Ada beberapa macam hutang:
- Hutang hipotik (rumah, ruko, kantor, tanah.etc)
- Hutang usaha (bahan baku, suku cadang.etc)
- Hutang konsumsi (tv, kulkas, mobil, sepeda motor, etc)

Masalah boleh berhutang atau tidak, kembali kepada anda. Bila anda merasa mampu membayarnya silakan tapi janganlah hal itu menjadi beban berat yang tidak seharusnya anda pikul. Orang yang punya hutang, akan selalu merasa dirinya dikejar-kejar hutang, damai sejahtera, sukacita, hilang dari dalam dirinya, bagaimana bisa tenang bila yang terbayang-bayang di depan matanya yang teringat hutang…hutang…..mau makan ingat hutang, mau tidur ingat hutang, mau kerja ingat hutang. Tidak ada lagi senyum mesra untuk pasangan dan anak-anak, tidak ada lagi semangat untuk bekerja karena uang yang didapatkan habis untuk membayar hutang, tidak ada lagi kehidupan didalam dirinya. Inillah yang dinamakan serasa hidup di neraka selagi hidup di dunia.

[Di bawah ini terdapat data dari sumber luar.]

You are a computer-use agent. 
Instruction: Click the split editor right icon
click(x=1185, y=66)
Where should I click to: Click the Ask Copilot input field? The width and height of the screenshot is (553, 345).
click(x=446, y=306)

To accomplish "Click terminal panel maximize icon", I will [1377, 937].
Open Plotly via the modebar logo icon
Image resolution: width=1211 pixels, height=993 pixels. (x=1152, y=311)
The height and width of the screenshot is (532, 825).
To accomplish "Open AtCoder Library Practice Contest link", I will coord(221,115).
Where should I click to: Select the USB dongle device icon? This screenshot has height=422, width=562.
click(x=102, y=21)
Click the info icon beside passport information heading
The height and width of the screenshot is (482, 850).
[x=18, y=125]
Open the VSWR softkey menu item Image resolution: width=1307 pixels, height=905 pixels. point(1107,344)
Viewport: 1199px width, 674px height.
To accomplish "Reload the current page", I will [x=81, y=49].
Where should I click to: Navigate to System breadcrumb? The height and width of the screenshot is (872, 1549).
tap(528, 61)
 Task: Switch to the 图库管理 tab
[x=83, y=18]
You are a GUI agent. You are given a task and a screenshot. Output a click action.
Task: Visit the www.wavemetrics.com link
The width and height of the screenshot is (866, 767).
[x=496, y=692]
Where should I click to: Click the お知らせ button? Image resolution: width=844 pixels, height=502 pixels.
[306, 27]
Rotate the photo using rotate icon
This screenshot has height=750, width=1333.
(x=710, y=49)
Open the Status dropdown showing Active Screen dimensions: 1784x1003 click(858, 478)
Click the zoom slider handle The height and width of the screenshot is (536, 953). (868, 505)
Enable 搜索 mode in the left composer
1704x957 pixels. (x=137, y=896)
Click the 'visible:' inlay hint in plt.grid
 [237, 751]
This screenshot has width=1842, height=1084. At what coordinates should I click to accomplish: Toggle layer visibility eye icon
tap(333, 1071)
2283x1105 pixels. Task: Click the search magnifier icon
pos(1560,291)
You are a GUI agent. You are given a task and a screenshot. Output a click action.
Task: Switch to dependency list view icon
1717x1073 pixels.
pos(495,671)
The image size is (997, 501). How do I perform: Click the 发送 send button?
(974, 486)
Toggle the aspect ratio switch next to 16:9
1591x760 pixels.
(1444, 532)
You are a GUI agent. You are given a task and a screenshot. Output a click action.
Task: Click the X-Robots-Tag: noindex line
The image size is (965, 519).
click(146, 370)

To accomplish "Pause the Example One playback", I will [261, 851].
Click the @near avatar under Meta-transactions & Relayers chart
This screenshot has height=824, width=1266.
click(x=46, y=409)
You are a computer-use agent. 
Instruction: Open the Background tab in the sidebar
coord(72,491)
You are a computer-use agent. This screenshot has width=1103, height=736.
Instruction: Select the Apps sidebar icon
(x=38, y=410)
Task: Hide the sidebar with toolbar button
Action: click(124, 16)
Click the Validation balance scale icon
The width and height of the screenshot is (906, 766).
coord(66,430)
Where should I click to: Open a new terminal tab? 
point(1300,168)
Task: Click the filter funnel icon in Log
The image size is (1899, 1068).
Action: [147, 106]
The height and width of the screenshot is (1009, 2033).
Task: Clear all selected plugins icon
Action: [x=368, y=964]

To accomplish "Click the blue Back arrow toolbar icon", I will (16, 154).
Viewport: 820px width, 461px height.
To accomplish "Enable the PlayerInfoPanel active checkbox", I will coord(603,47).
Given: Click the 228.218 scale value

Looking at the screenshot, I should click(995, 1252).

MAU BEBAS DARI HUTANG? Ikuti tips di bawah ini:
- Di dompet sediakan uang cash secukupnya, bila membawa uang tunai dalam jumlah banyak akan mendorong anda ke arah konsumerisme
- Hindari tempat-tempat yang dapat memacu anda untuk berbelanja (mall, factory outlet, resto, pameran, etc)
- Miliki hidup sederhana
- Buatlah prioritas kebutuhan, buat alokasi-alokasi pengeluaran. Misal: masukkan dana untuk transportasi ke dalam satu amplop, untuk bayar listrik/pdam dalam satu amplop, biaya anak sekolah satu amplop, etc.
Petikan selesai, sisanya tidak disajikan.